» **Source excerpt**
However, I cannot find a way to use them with an if statement where each choice depends on a match (simple example to illustrate the question, in reality, it's more complicated) :

String input="A=B";
String output="";

if (input.matches("#.*")) {
    output="comment";
} else if (input.matches("A=(\\w+)")) {
    output="value of key A is ..."; //how to get the content of capturing group?
} else { 
    output="unknown";
}

Should I create a Matcher for each possible test?!

5
  • } else if (input.matches("A=(\\w+)")) { output="value of key A is " + input.split("=")[1]; } Commented Jul 1, 2022 at 16:27
  • 1
    If you really want to use regexep you should probably use 1 Pattern and 1 Matcher by if test. But if you know how to use it, I'm not sure to get the question ? Note that creating Pattern could be costly so avoid to create it at each call (baeldung.com/java-regex-pre-compile). By the way, maybe this is just a simple example to illustrate but in your simple case using regexep seems overkill. Commented Jul 1, 2022 at 16:32
  • input.startsWith("#") is a lot faster than input.matches("#.*"). Regular expressions are not the solution to every problem. Commented Jul 1, 2022 at 17:12
  • It is a simple example: the real problem is of course more complicated :) Commented Jul 4, 2022 at 12:55
  • @sbernard: the question was exactly that. In fact, I started using regex in Perl. And in Perl, it's very simple to code (no need to have as many objects as if statements). I found it strange to need as many Pattern/Matcher pairs as if statements and wanted to get advice thank you :) ! And yes, the real example is far more complicated. Commented Jul 4, 2022 at 13:05

1 Answer 1

1

Yes, you should.

» **Supplied records**
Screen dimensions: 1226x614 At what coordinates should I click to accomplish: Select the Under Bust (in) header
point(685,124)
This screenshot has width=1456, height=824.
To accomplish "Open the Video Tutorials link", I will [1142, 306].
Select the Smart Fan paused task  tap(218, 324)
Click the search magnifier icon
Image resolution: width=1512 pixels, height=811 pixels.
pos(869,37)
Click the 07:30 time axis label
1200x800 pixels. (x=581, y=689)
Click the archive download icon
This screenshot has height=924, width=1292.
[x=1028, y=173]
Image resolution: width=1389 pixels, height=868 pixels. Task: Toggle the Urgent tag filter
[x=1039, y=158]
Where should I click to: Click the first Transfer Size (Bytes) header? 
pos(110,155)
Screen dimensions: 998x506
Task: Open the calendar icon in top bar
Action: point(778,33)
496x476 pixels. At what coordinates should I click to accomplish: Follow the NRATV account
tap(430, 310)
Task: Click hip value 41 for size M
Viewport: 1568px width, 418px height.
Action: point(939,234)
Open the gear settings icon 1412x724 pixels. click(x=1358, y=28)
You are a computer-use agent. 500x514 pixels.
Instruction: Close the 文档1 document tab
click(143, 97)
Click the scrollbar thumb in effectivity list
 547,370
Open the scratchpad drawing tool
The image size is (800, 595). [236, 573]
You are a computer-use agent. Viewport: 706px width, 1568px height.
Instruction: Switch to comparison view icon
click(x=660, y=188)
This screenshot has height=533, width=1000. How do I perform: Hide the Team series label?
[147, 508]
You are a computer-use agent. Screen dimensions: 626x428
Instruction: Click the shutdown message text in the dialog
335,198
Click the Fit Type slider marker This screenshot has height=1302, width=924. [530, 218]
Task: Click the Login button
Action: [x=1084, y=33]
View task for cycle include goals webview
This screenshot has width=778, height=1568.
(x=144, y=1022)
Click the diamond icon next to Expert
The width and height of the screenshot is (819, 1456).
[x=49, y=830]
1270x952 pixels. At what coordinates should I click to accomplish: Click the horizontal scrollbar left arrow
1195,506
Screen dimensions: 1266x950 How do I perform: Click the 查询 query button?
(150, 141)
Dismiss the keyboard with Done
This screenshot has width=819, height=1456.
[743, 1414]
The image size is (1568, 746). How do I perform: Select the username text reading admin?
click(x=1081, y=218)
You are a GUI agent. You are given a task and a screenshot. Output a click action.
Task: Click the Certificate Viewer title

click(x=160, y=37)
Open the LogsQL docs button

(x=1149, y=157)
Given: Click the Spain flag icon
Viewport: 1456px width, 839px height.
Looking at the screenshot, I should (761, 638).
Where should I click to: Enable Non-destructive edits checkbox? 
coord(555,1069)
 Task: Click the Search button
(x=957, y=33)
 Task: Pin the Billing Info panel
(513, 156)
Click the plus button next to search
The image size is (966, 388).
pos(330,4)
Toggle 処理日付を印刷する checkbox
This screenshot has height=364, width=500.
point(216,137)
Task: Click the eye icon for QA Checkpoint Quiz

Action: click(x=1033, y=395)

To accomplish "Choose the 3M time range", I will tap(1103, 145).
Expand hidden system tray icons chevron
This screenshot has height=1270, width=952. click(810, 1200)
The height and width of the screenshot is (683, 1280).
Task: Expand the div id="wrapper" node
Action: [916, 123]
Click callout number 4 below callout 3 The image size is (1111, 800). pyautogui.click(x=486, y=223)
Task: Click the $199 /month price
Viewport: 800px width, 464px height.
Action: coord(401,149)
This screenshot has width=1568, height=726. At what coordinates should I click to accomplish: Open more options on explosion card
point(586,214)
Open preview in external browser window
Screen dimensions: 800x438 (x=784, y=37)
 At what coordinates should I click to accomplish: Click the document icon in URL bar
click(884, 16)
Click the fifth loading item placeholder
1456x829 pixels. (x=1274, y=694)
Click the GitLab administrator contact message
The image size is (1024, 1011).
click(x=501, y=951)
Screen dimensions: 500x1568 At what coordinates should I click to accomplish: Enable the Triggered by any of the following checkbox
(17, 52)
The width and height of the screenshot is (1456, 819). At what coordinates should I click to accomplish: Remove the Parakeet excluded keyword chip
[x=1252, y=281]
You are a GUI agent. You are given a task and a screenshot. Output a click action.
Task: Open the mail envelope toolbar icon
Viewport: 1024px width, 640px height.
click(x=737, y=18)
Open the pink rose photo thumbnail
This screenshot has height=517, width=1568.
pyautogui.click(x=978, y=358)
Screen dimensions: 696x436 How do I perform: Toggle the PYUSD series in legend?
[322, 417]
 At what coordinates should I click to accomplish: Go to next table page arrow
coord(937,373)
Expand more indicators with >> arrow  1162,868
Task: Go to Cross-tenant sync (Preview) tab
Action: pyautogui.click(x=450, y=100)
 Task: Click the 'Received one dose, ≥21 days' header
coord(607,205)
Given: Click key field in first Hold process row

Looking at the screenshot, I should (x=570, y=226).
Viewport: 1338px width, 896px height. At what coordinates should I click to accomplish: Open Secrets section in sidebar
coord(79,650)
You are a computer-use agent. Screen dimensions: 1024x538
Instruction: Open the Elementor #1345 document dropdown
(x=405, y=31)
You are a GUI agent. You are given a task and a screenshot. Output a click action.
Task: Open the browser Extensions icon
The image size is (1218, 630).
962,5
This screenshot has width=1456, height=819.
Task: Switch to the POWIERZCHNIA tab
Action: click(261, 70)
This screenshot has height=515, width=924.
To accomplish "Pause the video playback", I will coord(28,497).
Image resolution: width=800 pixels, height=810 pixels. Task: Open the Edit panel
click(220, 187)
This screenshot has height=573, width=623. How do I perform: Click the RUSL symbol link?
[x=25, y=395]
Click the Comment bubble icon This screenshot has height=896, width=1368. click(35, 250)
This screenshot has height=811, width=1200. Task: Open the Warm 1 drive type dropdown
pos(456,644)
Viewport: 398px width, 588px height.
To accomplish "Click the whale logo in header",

» **Written task 1**
Summarize the Java regex discussion in two sentences.
» **Written task 2**
In the Java regex discussion, what call is said to be a lot faster than input.matches("#.*")?
» **Written task 3**
Copy the Java regex discussion from "However, I cannot" up to and including "each possible test?!".

» **Output 1**
The asker wants to use regular expressions in an if statement where each choice depends on a match, and asks whether a Matcher must be created for each possible test. Commenters suggest using split, one Pattern and one Matcher per if test, or startsWith instead of a regular expression, and the one answer says yes, they should.

» **Output 2**
input.startsWith("#")

» **Output 3**
However, I cannot find a way to use them with an if statement where each choice depends on a match (simple example to illustrate the question, in reality, it's more complicated) :

String input="A=B";
String output="";

if (input.matches("#.*")) {
    output="comment";
} else if (input.matches("A=(\\w+)")) {
    output="value of key A is ..."; //how to get the content of capturing group?
} else { 
    output="unknown";
}

Should I create a Matcher for each possible test?!